**Task directions**
Report every line of the items below that contains the string "height".

==========

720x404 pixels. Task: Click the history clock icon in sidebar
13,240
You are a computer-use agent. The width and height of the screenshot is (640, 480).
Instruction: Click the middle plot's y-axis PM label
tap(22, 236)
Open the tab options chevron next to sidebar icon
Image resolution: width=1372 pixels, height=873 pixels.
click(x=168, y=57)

==========

**Response for this exercise**
You are a computer-use agent. The width and height of the screenshot is (640, 480).
Image resolution: width=1372 pixels, height=873 pixels.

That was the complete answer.